§ WHAT IS ASKED: Copy the lines of the records again, substituting "screen capture" for every "screenshot" and leaving everything else untouched.

Collection entries:
BEGIN

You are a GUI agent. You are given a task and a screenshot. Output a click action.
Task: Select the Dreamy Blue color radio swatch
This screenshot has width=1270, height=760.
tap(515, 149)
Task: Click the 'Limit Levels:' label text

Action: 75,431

END

§ ANSWER IN FULL:
You are a GUI agent. You are given a task and a screen capture. Output a click action.
Task: Select the Dreamy Blue color radio swatch
This screen capture has width=1270, height=760.
tap(515, 149)
Task: Click the 'Limit Levels:' label text

Action: 75,431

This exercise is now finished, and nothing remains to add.